The FaaS model is still too advanced. The vast majority of students are still accustomed to the traditional Project model. Various tripartite packages, TRs, and reflections are flying all over the sky. They are not very suitable for the function research and development model. In this process, we have also made a lot of compatibility. Let functions use various functions like traditional applications, but today when Serverless has not yet become popular, the future of FaaS requires more exploration and practical innovation.

  • Analytical DSL

We have spent great efforts trying to design our own analysis DSL, as shown in the figure below, an analysis case of an abnormal Alipay transaction:

在这里插入图片描述

Although we have always wanted to increase the level of analysis as much as possible, we can see that many details are unavoidably exposed (such as detection threshold, time, comparison operator, return value type, etc.). Once the details are exposed, it will leave us. There will be a big deviation from the original intention.

在这里插入图片描述

The reason why DSL cannot be implemented is actually the problem of understanding the hierarchical structure in the figure above. DSL is not suitable for describing details. DSL's area of expertise is limited expressiveness, and what we really lack now is the foundation of the building (that is, the first, second and third floors), which is far from the level of DSL.
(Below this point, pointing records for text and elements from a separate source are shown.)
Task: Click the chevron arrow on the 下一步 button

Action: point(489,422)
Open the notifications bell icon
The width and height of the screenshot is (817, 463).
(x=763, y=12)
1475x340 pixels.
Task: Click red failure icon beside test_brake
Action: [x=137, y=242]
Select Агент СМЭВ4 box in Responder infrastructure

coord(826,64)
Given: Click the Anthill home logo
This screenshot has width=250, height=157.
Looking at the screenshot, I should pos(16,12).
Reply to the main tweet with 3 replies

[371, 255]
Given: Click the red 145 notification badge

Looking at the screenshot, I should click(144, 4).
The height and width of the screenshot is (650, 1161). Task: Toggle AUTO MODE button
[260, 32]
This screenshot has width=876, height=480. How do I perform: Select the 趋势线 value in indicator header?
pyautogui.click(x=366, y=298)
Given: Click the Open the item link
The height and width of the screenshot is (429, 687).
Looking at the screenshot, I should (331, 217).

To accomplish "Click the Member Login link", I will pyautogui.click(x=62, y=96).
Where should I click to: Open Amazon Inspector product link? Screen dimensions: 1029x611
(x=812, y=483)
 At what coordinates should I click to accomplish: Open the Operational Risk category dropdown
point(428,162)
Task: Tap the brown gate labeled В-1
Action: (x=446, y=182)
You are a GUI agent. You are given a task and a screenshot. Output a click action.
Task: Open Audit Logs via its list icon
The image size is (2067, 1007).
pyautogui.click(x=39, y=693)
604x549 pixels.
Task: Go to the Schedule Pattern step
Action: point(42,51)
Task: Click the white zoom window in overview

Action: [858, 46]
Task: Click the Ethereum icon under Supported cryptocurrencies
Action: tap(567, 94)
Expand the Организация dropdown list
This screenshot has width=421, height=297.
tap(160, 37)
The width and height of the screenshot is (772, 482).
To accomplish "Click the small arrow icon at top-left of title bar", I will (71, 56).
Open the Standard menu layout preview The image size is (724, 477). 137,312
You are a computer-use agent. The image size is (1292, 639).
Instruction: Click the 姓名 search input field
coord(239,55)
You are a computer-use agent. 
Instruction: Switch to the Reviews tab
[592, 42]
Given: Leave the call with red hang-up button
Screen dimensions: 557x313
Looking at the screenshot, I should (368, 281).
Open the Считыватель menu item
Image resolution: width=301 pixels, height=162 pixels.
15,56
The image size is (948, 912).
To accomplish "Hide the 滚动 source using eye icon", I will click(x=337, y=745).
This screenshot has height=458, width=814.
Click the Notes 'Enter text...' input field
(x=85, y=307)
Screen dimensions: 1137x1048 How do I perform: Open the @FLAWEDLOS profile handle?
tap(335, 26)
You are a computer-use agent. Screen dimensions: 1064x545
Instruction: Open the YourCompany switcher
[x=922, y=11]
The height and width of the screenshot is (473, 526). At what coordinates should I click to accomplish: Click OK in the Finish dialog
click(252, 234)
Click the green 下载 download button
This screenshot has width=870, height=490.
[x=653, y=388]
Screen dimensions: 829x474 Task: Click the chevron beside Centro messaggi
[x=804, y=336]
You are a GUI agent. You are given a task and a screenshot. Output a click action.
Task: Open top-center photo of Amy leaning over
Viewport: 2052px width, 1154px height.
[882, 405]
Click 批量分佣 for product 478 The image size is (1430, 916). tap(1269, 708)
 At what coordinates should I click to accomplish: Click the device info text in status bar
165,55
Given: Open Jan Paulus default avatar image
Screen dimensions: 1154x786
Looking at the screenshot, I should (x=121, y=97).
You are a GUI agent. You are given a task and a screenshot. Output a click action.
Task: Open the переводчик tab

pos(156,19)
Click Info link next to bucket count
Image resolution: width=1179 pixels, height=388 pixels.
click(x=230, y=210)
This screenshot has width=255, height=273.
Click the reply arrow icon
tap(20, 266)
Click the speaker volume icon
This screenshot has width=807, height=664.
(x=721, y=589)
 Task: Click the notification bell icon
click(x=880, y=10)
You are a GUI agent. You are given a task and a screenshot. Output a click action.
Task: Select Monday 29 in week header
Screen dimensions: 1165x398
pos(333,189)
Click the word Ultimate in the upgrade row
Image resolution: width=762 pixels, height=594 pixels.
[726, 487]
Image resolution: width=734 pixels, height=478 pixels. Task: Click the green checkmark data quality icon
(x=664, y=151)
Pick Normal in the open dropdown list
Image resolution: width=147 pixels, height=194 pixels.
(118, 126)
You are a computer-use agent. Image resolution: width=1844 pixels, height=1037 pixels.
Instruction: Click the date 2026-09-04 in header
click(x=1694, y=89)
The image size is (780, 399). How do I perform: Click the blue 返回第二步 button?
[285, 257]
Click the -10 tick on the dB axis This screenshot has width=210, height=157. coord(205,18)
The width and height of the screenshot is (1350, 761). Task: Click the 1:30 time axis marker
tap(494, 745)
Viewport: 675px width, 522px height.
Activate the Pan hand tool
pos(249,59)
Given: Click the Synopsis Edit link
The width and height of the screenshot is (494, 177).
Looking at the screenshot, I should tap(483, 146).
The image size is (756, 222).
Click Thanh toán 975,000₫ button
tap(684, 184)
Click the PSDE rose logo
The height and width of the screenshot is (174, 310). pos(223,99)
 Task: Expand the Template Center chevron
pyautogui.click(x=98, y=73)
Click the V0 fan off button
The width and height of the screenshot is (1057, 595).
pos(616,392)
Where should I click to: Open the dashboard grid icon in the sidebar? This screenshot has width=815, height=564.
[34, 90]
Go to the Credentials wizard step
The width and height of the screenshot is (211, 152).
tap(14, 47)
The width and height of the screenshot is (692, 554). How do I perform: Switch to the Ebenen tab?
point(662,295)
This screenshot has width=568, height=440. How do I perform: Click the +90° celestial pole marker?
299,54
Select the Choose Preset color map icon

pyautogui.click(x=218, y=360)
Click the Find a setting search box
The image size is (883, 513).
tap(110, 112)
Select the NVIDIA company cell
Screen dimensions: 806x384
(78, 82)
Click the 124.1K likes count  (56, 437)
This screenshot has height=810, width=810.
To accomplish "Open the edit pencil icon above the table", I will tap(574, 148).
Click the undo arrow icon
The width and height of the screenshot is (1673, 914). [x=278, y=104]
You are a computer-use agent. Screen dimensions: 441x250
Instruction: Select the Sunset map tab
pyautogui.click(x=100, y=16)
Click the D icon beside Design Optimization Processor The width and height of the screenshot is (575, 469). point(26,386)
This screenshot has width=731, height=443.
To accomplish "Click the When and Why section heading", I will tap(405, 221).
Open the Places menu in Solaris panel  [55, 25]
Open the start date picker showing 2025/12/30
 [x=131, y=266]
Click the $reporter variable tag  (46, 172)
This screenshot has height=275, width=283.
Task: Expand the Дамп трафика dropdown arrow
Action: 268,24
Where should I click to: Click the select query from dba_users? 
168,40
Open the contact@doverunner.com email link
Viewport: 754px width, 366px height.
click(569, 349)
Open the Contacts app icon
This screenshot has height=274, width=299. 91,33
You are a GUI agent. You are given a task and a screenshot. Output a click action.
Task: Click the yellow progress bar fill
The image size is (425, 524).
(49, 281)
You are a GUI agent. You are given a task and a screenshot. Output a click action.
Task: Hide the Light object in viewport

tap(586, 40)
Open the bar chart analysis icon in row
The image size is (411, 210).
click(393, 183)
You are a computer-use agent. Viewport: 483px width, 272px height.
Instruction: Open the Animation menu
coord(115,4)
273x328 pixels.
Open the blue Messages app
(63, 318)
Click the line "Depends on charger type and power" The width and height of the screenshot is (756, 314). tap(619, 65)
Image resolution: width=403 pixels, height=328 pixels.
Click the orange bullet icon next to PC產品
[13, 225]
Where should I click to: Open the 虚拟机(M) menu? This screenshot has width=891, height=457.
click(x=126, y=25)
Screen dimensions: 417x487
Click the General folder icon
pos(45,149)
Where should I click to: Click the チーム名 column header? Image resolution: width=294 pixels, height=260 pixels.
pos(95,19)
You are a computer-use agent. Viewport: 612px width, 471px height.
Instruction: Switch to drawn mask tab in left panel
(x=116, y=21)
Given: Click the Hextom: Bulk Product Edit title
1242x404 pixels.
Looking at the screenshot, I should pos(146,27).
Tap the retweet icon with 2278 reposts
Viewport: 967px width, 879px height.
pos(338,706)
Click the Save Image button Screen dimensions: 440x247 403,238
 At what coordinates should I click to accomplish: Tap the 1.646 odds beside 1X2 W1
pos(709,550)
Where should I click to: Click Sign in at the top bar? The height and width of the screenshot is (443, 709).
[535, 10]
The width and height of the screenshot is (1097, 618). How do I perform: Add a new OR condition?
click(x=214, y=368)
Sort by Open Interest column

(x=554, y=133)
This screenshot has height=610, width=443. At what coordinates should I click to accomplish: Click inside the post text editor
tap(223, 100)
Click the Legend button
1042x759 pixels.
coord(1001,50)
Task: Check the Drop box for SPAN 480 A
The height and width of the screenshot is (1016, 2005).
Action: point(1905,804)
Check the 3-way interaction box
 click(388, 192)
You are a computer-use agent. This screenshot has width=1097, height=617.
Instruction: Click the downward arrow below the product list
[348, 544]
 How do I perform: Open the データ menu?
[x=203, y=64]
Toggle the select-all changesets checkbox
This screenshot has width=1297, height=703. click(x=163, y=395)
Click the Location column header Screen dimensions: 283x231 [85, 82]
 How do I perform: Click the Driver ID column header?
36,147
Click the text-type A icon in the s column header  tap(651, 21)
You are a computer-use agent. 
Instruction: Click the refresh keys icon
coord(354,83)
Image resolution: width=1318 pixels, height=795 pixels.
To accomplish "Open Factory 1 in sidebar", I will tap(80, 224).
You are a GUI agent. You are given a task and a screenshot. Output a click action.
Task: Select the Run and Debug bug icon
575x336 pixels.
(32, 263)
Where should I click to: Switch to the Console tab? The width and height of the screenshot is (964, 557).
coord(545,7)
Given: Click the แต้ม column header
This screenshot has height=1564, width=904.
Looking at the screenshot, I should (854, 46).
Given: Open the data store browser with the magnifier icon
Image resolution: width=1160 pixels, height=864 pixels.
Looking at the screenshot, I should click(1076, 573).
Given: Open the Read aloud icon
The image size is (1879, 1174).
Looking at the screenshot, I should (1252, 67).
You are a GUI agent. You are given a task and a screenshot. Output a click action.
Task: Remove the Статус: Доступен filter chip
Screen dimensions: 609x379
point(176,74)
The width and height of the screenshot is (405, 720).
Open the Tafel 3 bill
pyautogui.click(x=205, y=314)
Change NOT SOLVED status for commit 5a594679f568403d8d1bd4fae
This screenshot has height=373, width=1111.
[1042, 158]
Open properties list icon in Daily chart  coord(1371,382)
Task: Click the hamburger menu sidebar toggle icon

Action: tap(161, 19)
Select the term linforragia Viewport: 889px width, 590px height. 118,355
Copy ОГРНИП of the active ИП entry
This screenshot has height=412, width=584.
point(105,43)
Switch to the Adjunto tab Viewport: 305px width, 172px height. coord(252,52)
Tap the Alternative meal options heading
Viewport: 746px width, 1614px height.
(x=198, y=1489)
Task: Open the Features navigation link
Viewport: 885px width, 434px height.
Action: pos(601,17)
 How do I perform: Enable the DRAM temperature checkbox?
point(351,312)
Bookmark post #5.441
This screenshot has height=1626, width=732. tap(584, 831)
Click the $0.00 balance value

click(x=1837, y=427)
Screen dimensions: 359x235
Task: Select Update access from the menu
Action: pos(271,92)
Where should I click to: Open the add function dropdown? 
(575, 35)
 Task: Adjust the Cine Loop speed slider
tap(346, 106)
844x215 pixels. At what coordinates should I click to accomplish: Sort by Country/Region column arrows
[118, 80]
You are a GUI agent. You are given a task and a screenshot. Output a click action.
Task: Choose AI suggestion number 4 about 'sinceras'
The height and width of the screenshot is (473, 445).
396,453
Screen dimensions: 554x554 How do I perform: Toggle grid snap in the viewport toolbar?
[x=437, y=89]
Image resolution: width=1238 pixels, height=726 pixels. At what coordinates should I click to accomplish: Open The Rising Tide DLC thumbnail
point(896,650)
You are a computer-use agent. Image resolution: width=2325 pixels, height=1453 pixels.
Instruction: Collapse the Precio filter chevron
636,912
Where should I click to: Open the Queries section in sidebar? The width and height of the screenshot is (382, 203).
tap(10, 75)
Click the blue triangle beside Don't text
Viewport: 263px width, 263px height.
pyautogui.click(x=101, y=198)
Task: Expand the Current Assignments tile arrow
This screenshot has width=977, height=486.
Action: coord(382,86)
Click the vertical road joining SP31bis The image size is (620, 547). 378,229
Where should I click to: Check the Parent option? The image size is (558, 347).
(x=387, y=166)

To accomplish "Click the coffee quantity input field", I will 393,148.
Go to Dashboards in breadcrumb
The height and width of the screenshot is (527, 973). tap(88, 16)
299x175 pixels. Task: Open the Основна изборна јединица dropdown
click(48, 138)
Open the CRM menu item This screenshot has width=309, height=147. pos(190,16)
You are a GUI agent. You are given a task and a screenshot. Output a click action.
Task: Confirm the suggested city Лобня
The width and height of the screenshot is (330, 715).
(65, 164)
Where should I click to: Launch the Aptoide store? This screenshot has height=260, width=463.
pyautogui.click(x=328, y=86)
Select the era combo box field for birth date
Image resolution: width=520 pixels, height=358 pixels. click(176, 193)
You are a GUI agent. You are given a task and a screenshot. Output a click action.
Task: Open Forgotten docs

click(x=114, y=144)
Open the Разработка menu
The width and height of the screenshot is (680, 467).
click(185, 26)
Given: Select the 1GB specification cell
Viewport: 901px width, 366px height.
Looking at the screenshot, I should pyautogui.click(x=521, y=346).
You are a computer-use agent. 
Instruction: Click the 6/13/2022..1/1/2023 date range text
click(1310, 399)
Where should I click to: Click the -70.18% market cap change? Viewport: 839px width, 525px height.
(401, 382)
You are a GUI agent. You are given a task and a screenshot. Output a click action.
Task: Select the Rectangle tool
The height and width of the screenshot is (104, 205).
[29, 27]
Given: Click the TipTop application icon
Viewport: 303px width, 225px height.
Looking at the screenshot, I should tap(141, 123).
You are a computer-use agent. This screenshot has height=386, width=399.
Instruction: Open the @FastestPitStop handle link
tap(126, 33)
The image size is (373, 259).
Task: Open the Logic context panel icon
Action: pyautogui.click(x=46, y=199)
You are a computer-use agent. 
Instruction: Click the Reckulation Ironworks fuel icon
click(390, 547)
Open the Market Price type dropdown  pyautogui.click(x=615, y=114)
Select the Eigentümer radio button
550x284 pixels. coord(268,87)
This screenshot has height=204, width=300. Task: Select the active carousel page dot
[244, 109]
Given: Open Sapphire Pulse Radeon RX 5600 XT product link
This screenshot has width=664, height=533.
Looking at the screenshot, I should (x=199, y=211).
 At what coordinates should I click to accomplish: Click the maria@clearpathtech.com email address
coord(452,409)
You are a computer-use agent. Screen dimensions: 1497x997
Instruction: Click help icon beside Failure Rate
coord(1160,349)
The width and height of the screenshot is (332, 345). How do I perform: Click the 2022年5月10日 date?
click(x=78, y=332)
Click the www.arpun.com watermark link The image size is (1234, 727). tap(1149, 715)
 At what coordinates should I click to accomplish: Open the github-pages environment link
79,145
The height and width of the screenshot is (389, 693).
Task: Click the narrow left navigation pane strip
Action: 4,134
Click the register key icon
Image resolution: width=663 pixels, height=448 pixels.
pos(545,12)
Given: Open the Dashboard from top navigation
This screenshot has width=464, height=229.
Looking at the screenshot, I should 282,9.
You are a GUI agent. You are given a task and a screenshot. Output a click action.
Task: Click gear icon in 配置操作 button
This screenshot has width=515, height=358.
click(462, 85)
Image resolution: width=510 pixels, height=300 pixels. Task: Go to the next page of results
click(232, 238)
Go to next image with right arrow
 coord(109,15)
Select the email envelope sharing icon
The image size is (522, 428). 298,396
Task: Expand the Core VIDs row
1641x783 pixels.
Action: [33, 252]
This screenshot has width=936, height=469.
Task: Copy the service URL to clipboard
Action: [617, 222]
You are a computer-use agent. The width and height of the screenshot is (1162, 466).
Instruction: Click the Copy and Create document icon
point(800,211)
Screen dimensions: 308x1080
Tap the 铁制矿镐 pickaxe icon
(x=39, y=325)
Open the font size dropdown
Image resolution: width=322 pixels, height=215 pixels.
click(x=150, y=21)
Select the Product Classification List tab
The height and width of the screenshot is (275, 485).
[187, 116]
  • Coding VS Productization

The end of coding is productization, and the two are not contradictory.

Especially for the various analytical capabilities in the monitoring field, it is very dangerous to rush to implement relevant analysis and positioning products before the analytical capabilities. We have also suffered from this. Our path now is to first implement the code analysis capabilities, then abstract the coded function service into a Controller, abstract the necessary parameters as product inputs, and do the reverse. Finally, it becomes a stable and powerful analysis product.

在这里插入图片描述


SOFAStack
426 声望1.6k 粉丝

SOFAStack™(Scalable Open Financial Architecture Stack)是一套用于快速构建金融级分布式架构的中间件,也是在金融场景里锤炼出来的最佳实践。